Giants blow a 1-0 lead in the ninth. Dodgers up by six games and a magic number of 7.

Life is good.

It’s not just you, it’s true. I’m pretty sure every one of those teams has and some point looked as dead as Julius Caesar.

The Royals (who are in bad shape, but not technically dead) were five games under .500 and in eighth place in the WC standings on August 1.

The Astros were under .500 and way out on June 1. They went 18-8 in June and were a Wild Card team on July 1. They’ve fallen out but have played steady baseball since.

The Mariners were 30-21 on May 29, looking great, and then went 17-26 to be 47-47 on July 19; they have played 32-24 ball since.

The Yankees were 52-52 on the day of the trade deadline and had basically given up by trading away some key parts. Since then they’re 25-20 and still on the fringe.

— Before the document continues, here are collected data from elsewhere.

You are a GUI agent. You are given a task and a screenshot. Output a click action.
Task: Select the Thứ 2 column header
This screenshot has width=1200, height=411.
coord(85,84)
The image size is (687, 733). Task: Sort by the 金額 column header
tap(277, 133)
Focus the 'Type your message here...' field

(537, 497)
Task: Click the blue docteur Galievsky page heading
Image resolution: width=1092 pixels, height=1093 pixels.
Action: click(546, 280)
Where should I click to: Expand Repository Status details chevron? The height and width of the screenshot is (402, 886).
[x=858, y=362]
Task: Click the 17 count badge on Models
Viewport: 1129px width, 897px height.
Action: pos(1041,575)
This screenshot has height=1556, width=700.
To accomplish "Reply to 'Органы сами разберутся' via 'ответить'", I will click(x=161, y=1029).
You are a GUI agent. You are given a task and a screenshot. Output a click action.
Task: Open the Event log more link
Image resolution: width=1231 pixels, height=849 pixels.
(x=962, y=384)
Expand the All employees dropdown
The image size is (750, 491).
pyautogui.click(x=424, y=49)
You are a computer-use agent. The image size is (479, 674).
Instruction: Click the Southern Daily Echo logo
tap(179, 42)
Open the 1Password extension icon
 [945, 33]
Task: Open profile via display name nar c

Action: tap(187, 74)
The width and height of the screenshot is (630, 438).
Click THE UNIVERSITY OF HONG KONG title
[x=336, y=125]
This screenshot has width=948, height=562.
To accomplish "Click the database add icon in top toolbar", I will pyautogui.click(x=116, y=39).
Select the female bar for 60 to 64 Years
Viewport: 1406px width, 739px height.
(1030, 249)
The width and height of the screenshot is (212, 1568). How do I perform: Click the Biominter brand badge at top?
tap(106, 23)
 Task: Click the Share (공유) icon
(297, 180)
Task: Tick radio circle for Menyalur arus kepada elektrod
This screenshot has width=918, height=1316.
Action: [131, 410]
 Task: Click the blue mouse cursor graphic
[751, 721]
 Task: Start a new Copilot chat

The Tigers were under .500 as late as June 27.

But the Orioles have just puttered along. They started out very hot and have never been that good since but have never had a really serious slump. They have either been in first place or a Wild Card spot every day of the season beginning with their first game.

It was noted in a story the other day that Seattle isn’t drawing a huge number of fans, and that there is a noticeable bulge in attendance when the Blue Jays show up. Jays people said things like"It’s like home games here." I figured this was an exaggeration but it appears to be true.

Last night’s game, a Monday night game, drew 34,809. That was more than the Mariners drew in any of the games they’d played the immediately preceding weekend. The previous weekday series the MAriners hosted they averaged maybe 16,000 a night. This raises two remarkable observations:

  1. That is a LOT of people crossing the border to see a ballgame, and indeed it may be the case that visiting Jays fans outnumber the home fans, or are close to doing so, and

  2. Why is Mariners attendance so bad? I know they haven’t made the playoffs in awhile but they are in contention, were in contention last year, and are a very interesting and fun team that hits a ton of home runs.

Mookie Betts has more home runs at Camden Yards (8) than all but 7 Orioles players.

Mad props to Mike Trout, but if the voting was held today, I’d have Mookie Betts at the top of my MVP ballot. He doesn’t get on base as much but he’s ripping it and he’s a tremendous center fielder.

Man, that was almost as bad as the Yankees five-game sweep in Boston in 2006. And Hanley Ramirez has clearly been getting into the Papi juice.

/bitter

And Porcello made a good case for the AL Cy Young last night.